La doctrine est claire: tous les gouvernements existants ou qui ont existé ont été ou sont de grandes injustices, de vrais brigandages et par conséquent, quelque palliatif qu'on emploie ensuite pour voiler cette conséquence, hors de toutes les lois, chacun peut et doit courir sus. Cependant il faut des gouvernements même à la Révolution pour s'établir, s'étendre et régner, et Saint-Martin, dont les loges les préparent, va en tracer les caractères et les pouvoirs. Revenons un peu en arrière.

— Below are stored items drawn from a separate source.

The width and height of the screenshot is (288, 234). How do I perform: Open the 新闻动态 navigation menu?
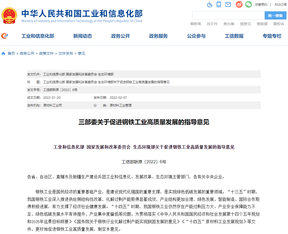83,36
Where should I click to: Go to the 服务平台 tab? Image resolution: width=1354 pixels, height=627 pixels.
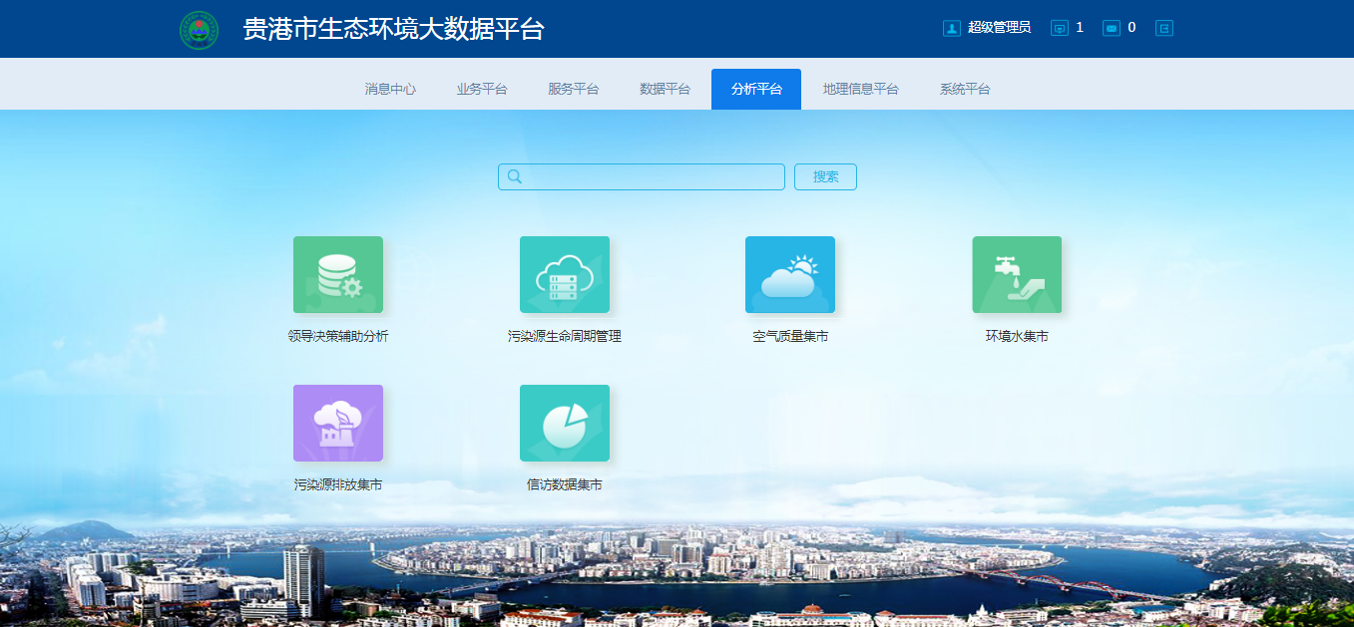573,89
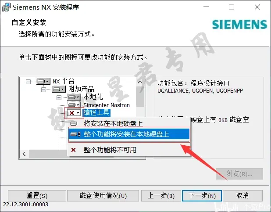Select 整个功能将安装在本地硬盘上 menu entry
The image size is (271, 212).
coord(129,134)
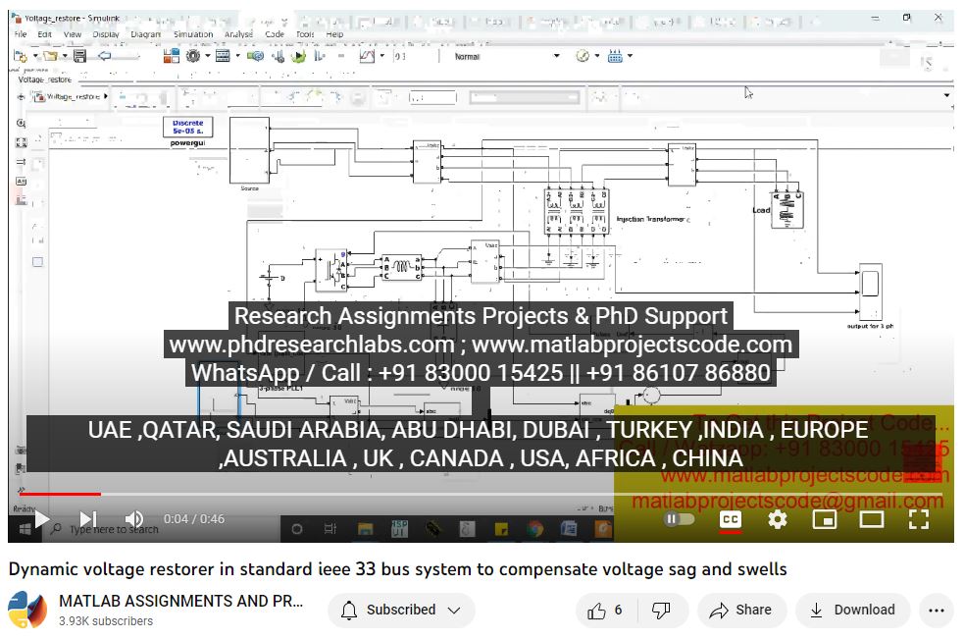The width and height of the screenshot is (964, 639).
Task: Open video settings gear
Action: tap(778, 519)
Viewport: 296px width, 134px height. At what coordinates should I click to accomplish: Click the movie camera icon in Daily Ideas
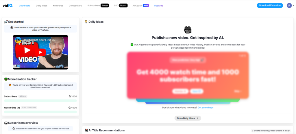click(188, 30)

« Or, dans l'état d'expiation que l'homme subit aujourd'hui, non seulement il est à portée de recouvrer les anciens pouvoirs dont tous les hommes auraient joui, sans que leurs sujets fussent pris parmi leur espèce, mais il peut acquérir encore un autre droit, dont il n'avait pas la connaissance dans son premier état, c'est celui d'exercer une véritable autorité sur d'autres hommes, et voici d'où ce pouvoir est provenu (qu'on n'oublie pas que plus haut il a formellement exclu ce droit et affirmé en termes exprès que l'indépendance humaine tenait à l'essence de l'homme, et que le droit n'avait pu en être aboli, même par la chute). [page 510]
« Dans cet état de réprobation, où l'homme est condamné à ramper et où il n'aperçoit que le voile et l'ombre de la vraie lumière, il conserve plus ou moins le souvenir de sa gloire ; il nourrit plus ou moins le désir d'y remonter ; le tout en raison de l'usage libre de ses facultés, en raison des travaux qui lui sont préparés par la justice et de l'emploi qu'il doit avoir dans l'œuvre.
« Les uns se laissent subjuguer et succombent aux écueils semés sans nombre dans ce cloaque élémentaire ; les autres ont le courage et le bonheur de les éviter (nous en avons démontré dans notre premier chapitre l'impossibilité dans les principes de l'auteur).

« On doit donc dire que celui qui s'en préservera le mieux aura le moins laissé défigurer l'idée de son principe et se sera le moins éloigné de son premier état. Or, si les autres hommes n'ont pas fait les mêmes efforts, qu'ils n'aient pas les mêmes succès ni les mêmes dons, il est clair que celui, qui aura tous ces avantages sur eux, doit leur être supérieur et les gouverner. (Il est clair au contraire, par les principes posés plus haut par l'auteur, que tous ces avantages ne peuvent donner un tel droit et dépouiller les autres hommes du droit inhérent à leur essence qui est l'indépendance absolue des autres hommes, leurs égaux par nature, et dont leur déchéance même n'a pu les priver). »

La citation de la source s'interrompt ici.